**Your task**
Set down the material exactly. Keep every line.
***** Task inputs *****
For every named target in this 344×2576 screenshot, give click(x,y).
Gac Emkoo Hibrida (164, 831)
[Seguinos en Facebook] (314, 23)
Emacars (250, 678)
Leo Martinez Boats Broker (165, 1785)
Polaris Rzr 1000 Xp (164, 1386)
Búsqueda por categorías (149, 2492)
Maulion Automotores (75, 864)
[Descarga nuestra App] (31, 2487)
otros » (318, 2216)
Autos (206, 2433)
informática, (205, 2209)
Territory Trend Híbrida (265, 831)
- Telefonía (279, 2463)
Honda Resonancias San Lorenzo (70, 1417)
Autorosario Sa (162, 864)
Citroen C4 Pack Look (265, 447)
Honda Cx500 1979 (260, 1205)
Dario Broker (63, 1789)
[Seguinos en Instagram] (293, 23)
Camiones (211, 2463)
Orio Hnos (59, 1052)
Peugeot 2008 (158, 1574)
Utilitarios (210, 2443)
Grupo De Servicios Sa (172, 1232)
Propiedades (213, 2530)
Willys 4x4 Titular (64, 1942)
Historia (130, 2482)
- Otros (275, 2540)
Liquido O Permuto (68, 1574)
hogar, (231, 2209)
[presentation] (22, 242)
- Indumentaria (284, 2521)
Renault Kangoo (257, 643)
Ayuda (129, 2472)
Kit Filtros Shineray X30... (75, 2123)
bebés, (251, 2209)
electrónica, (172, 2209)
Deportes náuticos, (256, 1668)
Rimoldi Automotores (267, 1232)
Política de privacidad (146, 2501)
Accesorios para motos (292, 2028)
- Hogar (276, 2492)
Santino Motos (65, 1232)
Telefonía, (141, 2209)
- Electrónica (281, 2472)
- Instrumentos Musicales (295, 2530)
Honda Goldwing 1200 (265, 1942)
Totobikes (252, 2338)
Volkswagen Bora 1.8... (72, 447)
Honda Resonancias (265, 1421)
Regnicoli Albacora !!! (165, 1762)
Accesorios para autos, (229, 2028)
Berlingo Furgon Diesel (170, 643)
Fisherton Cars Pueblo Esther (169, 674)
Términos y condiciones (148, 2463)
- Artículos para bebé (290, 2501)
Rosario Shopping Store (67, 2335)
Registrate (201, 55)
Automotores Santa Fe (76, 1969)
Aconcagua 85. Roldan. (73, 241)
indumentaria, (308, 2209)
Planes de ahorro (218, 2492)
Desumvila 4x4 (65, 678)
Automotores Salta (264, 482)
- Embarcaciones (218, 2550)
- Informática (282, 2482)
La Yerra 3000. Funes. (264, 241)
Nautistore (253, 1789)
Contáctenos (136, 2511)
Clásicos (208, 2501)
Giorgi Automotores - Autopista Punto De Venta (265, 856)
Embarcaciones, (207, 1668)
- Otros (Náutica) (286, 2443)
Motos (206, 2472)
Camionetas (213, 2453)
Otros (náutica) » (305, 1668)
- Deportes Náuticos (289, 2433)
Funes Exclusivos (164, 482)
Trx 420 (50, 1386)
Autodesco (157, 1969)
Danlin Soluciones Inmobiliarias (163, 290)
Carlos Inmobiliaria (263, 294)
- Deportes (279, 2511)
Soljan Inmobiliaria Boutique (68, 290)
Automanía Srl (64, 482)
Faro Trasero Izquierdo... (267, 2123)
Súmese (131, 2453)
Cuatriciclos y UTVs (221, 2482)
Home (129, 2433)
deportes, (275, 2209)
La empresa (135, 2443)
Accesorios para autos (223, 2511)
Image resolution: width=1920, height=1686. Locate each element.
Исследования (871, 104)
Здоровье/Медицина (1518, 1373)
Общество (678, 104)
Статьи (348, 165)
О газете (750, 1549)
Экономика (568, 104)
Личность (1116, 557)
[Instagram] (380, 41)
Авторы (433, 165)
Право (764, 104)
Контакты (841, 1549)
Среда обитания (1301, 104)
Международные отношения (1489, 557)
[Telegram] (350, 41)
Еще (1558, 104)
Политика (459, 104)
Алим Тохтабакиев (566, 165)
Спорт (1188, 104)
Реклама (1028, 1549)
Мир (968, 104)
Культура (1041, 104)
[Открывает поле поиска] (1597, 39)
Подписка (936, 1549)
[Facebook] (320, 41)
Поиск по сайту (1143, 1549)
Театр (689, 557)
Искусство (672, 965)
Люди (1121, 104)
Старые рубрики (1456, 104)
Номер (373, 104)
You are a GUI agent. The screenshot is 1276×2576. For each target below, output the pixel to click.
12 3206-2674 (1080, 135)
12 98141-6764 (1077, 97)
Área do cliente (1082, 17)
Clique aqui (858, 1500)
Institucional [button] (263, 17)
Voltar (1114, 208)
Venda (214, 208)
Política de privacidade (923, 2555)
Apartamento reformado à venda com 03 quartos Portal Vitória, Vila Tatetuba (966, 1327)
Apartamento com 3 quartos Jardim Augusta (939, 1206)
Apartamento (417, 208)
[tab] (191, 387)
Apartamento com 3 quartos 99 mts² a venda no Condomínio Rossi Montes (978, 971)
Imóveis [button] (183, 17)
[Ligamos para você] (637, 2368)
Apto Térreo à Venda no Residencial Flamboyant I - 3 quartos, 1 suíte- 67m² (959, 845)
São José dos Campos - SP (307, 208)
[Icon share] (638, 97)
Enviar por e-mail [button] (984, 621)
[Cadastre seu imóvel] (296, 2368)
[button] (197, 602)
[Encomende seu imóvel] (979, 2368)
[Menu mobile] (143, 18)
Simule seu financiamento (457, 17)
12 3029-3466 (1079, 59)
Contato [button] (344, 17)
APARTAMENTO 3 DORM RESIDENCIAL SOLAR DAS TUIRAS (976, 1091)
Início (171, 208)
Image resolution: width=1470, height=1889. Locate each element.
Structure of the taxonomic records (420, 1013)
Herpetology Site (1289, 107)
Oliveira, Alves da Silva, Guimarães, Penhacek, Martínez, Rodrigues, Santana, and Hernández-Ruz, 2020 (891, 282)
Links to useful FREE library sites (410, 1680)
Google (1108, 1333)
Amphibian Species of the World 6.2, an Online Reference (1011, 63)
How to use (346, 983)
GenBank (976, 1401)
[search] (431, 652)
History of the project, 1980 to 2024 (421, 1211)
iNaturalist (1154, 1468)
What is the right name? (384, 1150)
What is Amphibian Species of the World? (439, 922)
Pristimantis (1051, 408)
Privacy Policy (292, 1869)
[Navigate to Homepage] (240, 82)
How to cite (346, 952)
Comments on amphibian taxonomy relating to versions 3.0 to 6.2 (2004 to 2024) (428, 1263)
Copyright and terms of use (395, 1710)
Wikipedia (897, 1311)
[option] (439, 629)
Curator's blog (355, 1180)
*****
**Output of the task**
For every named target in this 344×2576 screenshot, give click(x,y).
Gac Emkoo Hibrida (164, 831)
[Seguinos en Facebook] (314, 23)
Emacars (250, 678)
Leo Martinez Boats Broker (165, 1785)
Polaris Rzr 1000 Xp (164, 1386)
Búsqueda por categorías (149, 2492)
Maulion Automotores (75, 864)
[Descarga nuestra App] (31, 2487)
otros » (318, 2216)
Autos (206, 2433)
informática, (205, 2209)
Territory Trend Híbrida (265, 831)
- Telefonía (279, 2463)
Honda Resonancias San Lorenzo (70, 1417)
Autorosario Sa (162, 864)
Citroen C4 Pack Look (265, 447)
Honda Cx500 1979 (260, 1205)
Dario Broker (63, 1789)
[Seguinos en Instagram] (293, 23)
Camiones (211, 2463)
Orio Hnos (59, 1052)
Peugeot 2008 (158, 1574)
Utilitarios (210, 2443)
Grupo De Servicios Sa (172, 1232)
Propiedades (213, 2530)
Willys 4x4 Titular (64, 1942)
Historia (130, 2482)
- Otros (275, 2540)
Liquido O Permuto (68, 1574)
hogar, (231, 2209)
[presentation] (22, 242)
- Indumentaria (284, 2521)
Renault Kangoo (257, 643)
Ayuda (129, 2472)
Kit Filtros Shineray X30... (75, 2123)
bebés, (251, 2209)
electrónica, (172, 2209)
Deportes náuticos, (256, 1668)
Rimoldi Automotores (267, 1232)
Política de privacidad (146, 2501)
Accesorios para motos (292, 2028)
- Hogar (276, 2492)
Santino Motos (65, 1232)
Telefonía, (141, 2209)
- Electrónica (281, 2472)
- Instrumentos Musicales (295, 2530)
Honda Goldwing 1200 (265, 1942)
Totobikes (252, 2338)
Volkswagen Bora 1.8... (72, 447)
Honda Resonancias (265, 1421)
Regnicoli Albacora !!! (165, 1762)
Accesorios para autos, (229, 2028)
Berlingo Furgon Diesel (170, 643)
Fisherton Cars Pueblo Esther (169, 674)
Términos y condiciones (148, 2463)
- Artículos para bebé (290, 2501)
Rosario Shopping Store (67, 2335)
Registrate (201, 55)
Automotores Santa Fe (76, 1969)
Aconcagua 85. Roldan. (73, 241)
indumentaria, (308, 2209)
Planes de ahorro (218, 2492)
Desumvila 4x4 (65, 678)
Automotores Salta (264, 482)
- Embarcaciones (218, 2550)
- Informática (282, 2482)
La Yerra 3000. Funes. (264, 241)
Nautistore (253, 1789)
Contáctenos (136, 2511)
Clásicos (208, 2501)
Giorgi Automotores - Autopista Punto De Venta (265, 856)
Embarcaciones, (207, 1668)
- Otros (Náutica) (286, 2443)
Motos (206, 2472)
Camionetas (213, 2453)
Otros (náutica) » (305, 1668)
- Deportes Náuticos (289, 2433)
Funes Exclusivos (164, 482)
Trx 420 (50, 1386)
Autodesco (157, 1969)
Danlin Soluciones Inmobiliarias (163, 290)
Carlos Inmobiliaria (263, 294)
- Deportes (279, 2511)
Soljan Inmobiliaria Boutique (68, 290)
Automanía Srl (64, 482)
Faro Trasero Izquierdo... (267, 2123)
Súmese (131, 2453)
Cuatriciclos y UTVs (221, 2482)
Home (129, 2433)
deportes, (275, 2209)
La empresa (135, 2443)
Accesorios para autos (223, 2511)
Image resolution: width=1920, height=1686. Locate each element.
Исследования (871, 104)
Здоровье/Медицина (1518, 1373)
Общество (678, 104)
Статьи (348, 165)
О газете (750, 1549)
Экономика (568, 104)
Личность (1116, 557)
[Instagram] (380, 41)
Авторы (433, 165)
Право (764, 104)
Контакты (841, 1549)
Среда обитания (1301, 104)
Международные отношения (1489, 557)
[Telegram] (350, 41)
Еще (1558, 104)
Политика (459, 104)
Алим Тохтабакиев (566, 165)
Спорт (1188, 104)
Реклама (1028, 1549)
Мир (968, 104)
Культура (1041, 104)
[Открывает поле поиска] (1597, 39)
Подписка (936, 1549)
[Facebook] (320, 41)
Поиск по сайту (1143, 1549)
Театр (689, 557)
Искусство (672, 965)
Люди (1121, 104)
Старые рубрики (1456, 104)
Номер (373, 104)
You are a GUI agent. The screenshot is 1276×2576. For each target below, output the pixel to click.
12 3206-2674 (1080, 135)
12 98141-6764 (1077, 97)
Área do cliente (1082, 17)
Clique aqui (858, 1500)
Institucional [button] (263, 17)
Voltar (1114, 208)
Venda (214, 208)
Política de privacidade (923, 2555)
Apartamento reformado à venda com 03 quartos Portal Vitória, Vila Tatetuba (966, 1327)
Apartamento com 3 quartos Jardim Augusta (939, 1206)
Apartamento (417, 208)
[tab] (191, 387)
Apartamento com 3 quartos 99 mts² a venda no Condomínio Rossi Montes (978, 971)
Imóveis [button] (183, 17)
[Ligamos para você] (637, 2368)
Apto Térreo à Venda no Residencial Flamboyant I - 3 quartos, 1 suíte- 67m² (959, 845)
São José dos Campos - SP (307, 208)
[Icon share] (638, 97)
Enviar por e-mail [button] (984, 621)
[Cadastre seu imóvel] (296, 2368)
[button] (197, 602)
[Encomende seu imóvel] (979, 2368)
[Menu mobile] (143, 18)
Simule seu financiamento (457, 17)
12 3029-3466 (1079, 59)
Contato [button] (344, 17)
APARTAMENTO 3 DORM RESIDENCIAL SOLAR DAS TUIRAS (976, 1091)
Início (171, 208)
Image resolution: width=1470, height=1889. Locate each element.
Structure of the taxonomic records (420, 1013)
Herpetology Site (1289, 107)
Oliveira, Alves da Silva, Guimarães, Penhacek, Martínez, Rodrigues, Santana, and Hernández-Ruz, 2020 (891, 282)
Links to useful FREE library sites (410, 1680)
Google (1108, 1333)
Amphibian Species of the World 6.2, an Online Reference (1011, 63)
How to use (346, 983)
GenBank (976, 1401)
[search] (431, 652)
History of the project, 1980 to 2024 (421, 1211)
iNaturalist (1154, 1468)
What is the right name? (384, 1150)
What is Amphibian Species of the World? (439, 922)
Pristimantis (1051, 408)
Privacy Policy (292, 1869)
[Navigate to Homepage] (240, 82)
How to cite (346, 952)
Comments on amphibian taxonomy relating to versions 3.0 to 6.2 (2004 to 2024) (428, 1263)
Copyright and terms of use (395, 1710)
Wikipedia (897, 1311)
[option] (439, 629)
Curator's blog (355, 1180)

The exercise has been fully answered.